How Do I Manage an Elder Who Demands All My Time and Attention?
Always screen your calls and never pick up when your elder calls with a nasty demanding tone. If you never give in to moaning and groaning, they will eventually stop trying that approach. But if you eventually give in, you are teaching them that all they have to do is continue pushing harder and harder because you will eventually cave in. Never allow yourself to be manipulated.
Set reasonable but strict limits of when you can be available and then hold out until your elder asks for your attention in a reasonable way. Then, immediately respond positively to reinforce the good behavior. Be sure to tell them how much you appreciate the way they have approached you this time and be generous with your praise and affection. If you reinforce the good behavior, you will get more of it.

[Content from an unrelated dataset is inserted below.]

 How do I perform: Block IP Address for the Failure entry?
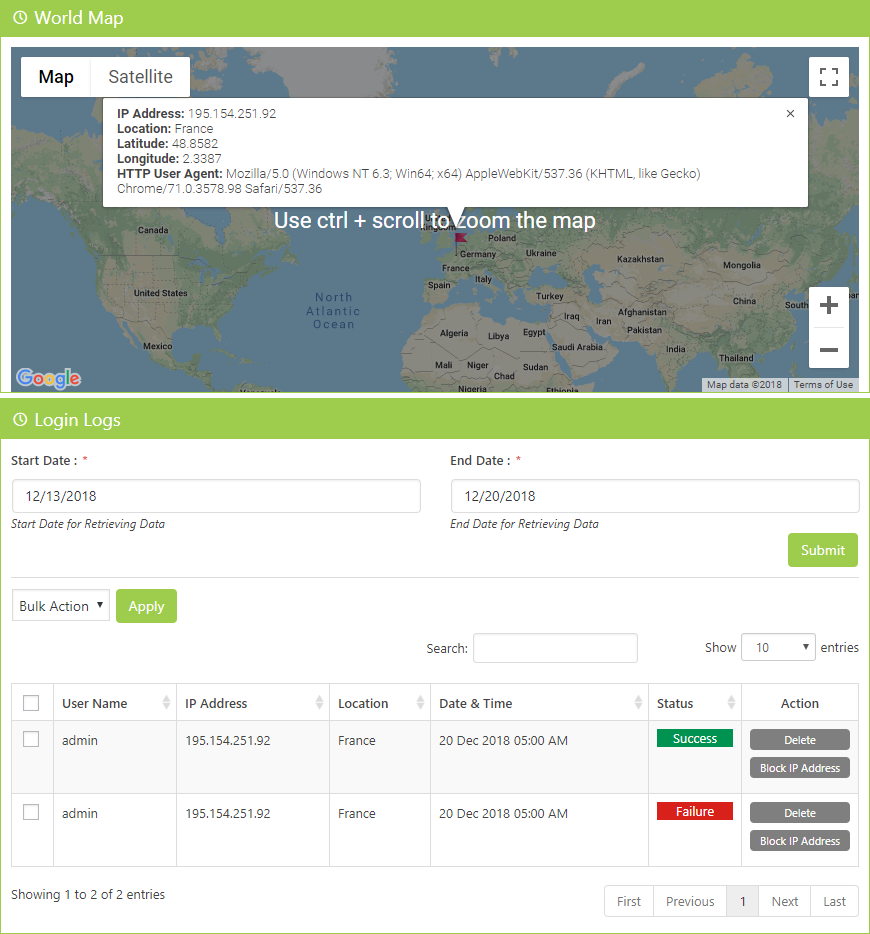799,841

Getting your elder involved in activities will be the best thing for both of you. Call your Area Agency on Aging to find the local Senior Centers and Adult Day Care Centers and learn about enrollment and schedules. It may take a lot of coaxing and compassion to get your elder to step out of their comfort zone of home and consent to go someplace where they don't know anyone. Just remember that any type of change can be frightening for elders, but the healthcare professionals are very familiar with this problem and if you ask them they will help you.
Ask one of the social workers to call and talk to your elder at home a few times to develop a relationship before going. Then take your elder out for lunch and then casually stop by "The Center". Say you'd like to meet that person who was so nice to call. You might alert the staff to try offering your elder a "job", asking for their help with the bingo, cooking, art, singing or dance classes-or whatever they'd be most interested in. Make them feel needed to help others.
Your elder will probably hate it at first, saying that everyone is too old, it's too much effort, or they just don't like it-but don't give up. Continue encouraging them to attend no matter how much they protest, because eventually they'll get into the routine, make new friends and look forward to going. The pressure on you to entertain them will be drastically reduced.
If your elder cannot physically go, you can hire a companion to come in and visit with them on a regular basis. This person can read to them, watch a movie, take them out for a walk or a ride, play a game, talk about the old days, etc. You can also ask their friends and relatives to take turns visiting.
Also, call your local public libraries to find out about their volunteer programs. These volunteers can be very helpful by bringing printed books, audio books, movies and travel videos to the home regularly-which provides another visitor. Also, call the Eldercare Locator (800-677-1116) to find out about programs that may be available for the elderly in your area.